The initial review process will be conducted at the audit contractor’s location, using the information received as a result of the initial request letter. Additional information might be needed during or after this initial review process, and in some cases an onsite review at the provider’s location could follow. A demonstration of the the EHR system could be requested during the on-site review
If there is any deficiency in the audit, providers will have to give back their entire meaningful use incentive payment. That means their payments for the audit period are at risk unless their electronic health records show they kept every promise they made to the government when they accepted the money.
One letter from the EHR HITECH Incentive Payment Center said a meaningful use audit had determined that “an overpayment of HITECH funds has been determined and is owed.” CMS gave the provider 30 days to repay the money, although it had the right to appeal.
Most providers are having negative audit findings and owing the money back, often because they thought they met most of the core elements, but they didn’t get them all done, or they weren’t all properly documented. If you miss a core element, they ask for all the money back.
HIPAA and PRIVACY POLICIES
The security risk analysis is a problem area in meaningful use. Providers must attest that they conducted a risk analysis, which is a core measure as well as required by the HIPAA security regulation. Most providers fail to do such an analysis.
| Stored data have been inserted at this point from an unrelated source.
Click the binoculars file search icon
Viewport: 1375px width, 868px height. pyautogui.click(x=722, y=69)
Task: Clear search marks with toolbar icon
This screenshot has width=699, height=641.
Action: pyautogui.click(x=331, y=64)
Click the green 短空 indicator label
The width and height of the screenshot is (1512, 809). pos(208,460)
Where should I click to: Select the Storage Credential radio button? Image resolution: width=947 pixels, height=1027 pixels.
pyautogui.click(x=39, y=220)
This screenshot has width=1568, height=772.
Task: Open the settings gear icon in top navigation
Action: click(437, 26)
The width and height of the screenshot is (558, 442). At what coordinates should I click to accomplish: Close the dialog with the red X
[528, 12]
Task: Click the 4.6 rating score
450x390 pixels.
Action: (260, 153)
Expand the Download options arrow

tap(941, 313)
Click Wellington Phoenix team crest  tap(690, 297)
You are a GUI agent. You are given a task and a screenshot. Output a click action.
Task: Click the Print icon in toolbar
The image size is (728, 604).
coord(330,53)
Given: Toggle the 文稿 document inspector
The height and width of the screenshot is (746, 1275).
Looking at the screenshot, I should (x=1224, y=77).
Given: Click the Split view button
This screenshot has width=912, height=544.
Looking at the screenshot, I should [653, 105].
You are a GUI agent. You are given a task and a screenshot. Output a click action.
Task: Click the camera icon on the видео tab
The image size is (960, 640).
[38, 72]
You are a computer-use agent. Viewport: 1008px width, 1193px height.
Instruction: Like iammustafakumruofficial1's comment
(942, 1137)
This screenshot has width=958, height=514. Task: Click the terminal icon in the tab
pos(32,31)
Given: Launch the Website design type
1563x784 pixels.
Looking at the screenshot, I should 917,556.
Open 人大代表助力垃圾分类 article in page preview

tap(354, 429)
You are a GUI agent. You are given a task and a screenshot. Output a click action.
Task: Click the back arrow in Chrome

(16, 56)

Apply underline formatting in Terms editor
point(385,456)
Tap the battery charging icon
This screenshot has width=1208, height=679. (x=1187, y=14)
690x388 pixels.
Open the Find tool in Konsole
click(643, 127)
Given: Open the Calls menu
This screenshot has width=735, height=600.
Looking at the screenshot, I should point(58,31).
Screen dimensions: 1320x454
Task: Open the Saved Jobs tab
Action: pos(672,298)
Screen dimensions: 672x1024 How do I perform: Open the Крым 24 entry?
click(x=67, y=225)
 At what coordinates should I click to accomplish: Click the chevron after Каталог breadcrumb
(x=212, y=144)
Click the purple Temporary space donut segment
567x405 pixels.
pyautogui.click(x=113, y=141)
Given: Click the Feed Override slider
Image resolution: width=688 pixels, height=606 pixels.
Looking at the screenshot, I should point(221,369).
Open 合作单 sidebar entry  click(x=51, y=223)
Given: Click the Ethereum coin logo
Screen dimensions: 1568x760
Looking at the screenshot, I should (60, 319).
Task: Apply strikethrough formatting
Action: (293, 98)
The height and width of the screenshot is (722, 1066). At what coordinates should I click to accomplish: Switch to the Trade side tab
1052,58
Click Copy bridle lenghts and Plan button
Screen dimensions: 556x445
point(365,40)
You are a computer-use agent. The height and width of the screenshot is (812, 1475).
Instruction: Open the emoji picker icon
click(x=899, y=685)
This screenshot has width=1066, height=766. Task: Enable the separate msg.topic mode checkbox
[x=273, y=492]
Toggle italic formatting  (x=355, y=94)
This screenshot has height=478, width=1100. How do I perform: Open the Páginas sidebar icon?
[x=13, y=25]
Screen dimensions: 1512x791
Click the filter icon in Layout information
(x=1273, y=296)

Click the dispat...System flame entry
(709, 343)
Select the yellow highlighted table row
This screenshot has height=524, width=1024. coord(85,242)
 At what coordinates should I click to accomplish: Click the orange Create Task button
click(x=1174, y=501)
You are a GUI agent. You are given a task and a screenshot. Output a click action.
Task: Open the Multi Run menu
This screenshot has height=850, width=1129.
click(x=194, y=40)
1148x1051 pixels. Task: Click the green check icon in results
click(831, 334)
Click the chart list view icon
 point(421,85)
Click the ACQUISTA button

BEST PRACTICES TO AVOID AN AUDIT
The following practices should be employed as soon as possible by all providers. Those who worked for and obtained benefits for meaningful use are particularly vulnerable.
• Enter accurate numbers when you attest to meaningful use of an electronic health record (EHR).
• Keep your supporting documentation.
• Know that dated screen shots provide a good source of documentation.
• Save paper or electronic copies of reports used to attest if the practice’s EHR automatically changes numerator and denominator values after the reporting period ends.
• Turn on, for the entire reporting period, EHR features that track functionality issues, such as drug interaction checks and clinical decision support.
• Understand that the security risk analysis must be specific to the EHR and the practice and is required every year.